In Tanzania, many insects are included as a regular part of the diet (Harris 1940), but relatively little information is available about them. According to Harris, the lake fly, Chaoborus edulis is important in the limited areas where it occurs, as are termites in the western part of the country where they are sold in the local markets. Locusts of several species are widely eaten, and, fried in butter, their flavor is reminiscent of shrimps, according to Harris. According to Mors (1958), the long-horned grasshopper, Ruspolia, known as nsenene, is “the greatest delicacy of the Bahaya.” They occur in vast swarms and are collected mainly by the women and children. All land is communal when it comes to nsenene, and owners cannot exclude trespassers who come to collect them.
Owen (1973) notes that in Uganda, as elsewhere in tropical Africa, the insect species used as food are those that are locally or seasonally abundant, and people who are no longer dependent on wild foods still collect insects. Relative to the European aversion, Owen states that “insects are indeed good to eat and some taste as good as the best lobster or crab.” As with some other foods, ritual ceremonies and discriminatory taboos govern the use of some important species; “some insects are held in high esteem and are therefore reserved by custom for the more important and senior members of the community.” Widely eaten insects include termites, lake flies, caterpillars, crickets, locusts and the tettigoniid grasshopper known as nsenene (Ruspolia).

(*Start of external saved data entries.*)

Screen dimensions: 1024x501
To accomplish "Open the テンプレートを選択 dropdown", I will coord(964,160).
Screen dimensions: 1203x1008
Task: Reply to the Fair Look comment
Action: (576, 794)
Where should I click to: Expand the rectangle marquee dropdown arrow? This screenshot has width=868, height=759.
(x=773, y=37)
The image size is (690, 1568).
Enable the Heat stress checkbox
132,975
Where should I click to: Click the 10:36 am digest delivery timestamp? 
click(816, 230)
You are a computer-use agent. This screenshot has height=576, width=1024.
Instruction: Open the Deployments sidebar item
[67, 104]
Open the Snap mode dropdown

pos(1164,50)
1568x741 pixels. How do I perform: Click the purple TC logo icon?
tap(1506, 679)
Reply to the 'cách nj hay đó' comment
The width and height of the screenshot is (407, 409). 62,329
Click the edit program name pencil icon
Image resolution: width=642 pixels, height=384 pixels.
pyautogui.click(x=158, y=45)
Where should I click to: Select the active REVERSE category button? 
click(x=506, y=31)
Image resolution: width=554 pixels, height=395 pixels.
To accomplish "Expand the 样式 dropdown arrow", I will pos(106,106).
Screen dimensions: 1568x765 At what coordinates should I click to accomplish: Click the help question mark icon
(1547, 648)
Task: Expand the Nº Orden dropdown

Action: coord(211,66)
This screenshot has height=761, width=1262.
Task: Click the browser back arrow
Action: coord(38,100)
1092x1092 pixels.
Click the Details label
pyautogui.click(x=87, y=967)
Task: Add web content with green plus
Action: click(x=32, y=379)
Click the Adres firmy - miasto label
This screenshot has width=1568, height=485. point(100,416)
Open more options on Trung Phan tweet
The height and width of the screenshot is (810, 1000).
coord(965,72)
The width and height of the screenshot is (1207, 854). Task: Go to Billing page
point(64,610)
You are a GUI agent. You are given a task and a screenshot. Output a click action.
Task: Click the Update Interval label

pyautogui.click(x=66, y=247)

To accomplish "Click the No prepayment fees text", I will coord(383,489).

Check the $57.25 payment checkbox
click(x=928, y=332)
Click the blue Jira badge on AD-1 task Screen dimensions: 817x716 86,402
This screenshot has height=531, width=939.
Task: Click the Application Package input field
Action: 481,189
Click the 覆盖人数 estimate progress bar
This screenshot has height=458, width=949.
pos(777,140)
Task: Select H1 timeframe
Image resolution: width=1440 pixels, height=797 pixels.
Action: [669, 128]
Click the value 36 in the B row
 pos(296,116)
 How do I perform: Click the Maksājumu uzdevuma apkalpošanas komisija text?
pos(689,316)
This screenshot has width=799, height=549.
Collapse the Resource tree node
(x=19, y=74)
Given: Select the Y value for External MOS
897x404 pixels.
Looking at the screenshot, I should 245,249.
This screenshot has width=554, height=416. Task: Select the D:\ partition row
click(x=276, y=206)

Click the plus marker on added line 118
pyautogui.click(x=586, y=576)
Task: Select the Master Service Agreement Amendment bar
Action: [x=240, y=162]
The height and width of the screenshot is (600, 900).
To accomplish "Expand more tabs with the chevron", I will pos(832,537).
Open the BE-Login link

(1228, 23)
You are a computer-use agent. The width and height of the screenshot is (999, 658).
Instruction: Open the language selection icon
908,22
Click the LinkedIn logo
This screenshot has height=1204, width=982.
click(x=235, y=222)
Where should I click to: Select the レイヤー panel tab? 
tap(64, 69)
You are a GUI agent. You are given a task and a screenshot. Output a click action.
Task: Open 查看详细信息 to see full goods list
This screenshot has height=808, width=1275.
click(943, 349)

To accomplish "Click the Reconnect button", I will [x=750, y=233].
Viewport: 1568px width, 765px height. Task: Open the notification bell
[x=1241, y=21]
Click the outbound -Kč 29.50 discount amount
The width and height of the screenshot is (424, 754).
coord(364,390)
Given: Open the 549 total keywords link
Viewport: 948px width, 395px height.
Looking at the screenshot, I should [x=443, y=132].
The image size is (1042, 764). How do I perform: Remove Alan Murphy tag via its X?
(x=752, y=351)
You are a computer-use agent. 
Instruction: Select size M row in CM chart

Termites are widely marketed and sometimes transported long distances to markets. Termite mounds are individually owned (Owen). Osmaston (1951) regarded raw termites as “one of Uganda’s cheapest luxuries,” describing the flavor as delicate and excellent, “somewhere between fried whitebait and hazelnuts.” Osmaston predicted the future development of “vast termitaria” under government promotion. Although caterpillars are widely marketed, according to Owen, he gives no clue to their identity. Relative to other insects, Owen reported that the cricket, Brachytrupes membranaceus, is regarded as a particular delicacy, and that the streets of Kampala may become completely blocked to traffic by people who come in from the countryside to collect nsenene, which are attracted in vast numbers by the city lights.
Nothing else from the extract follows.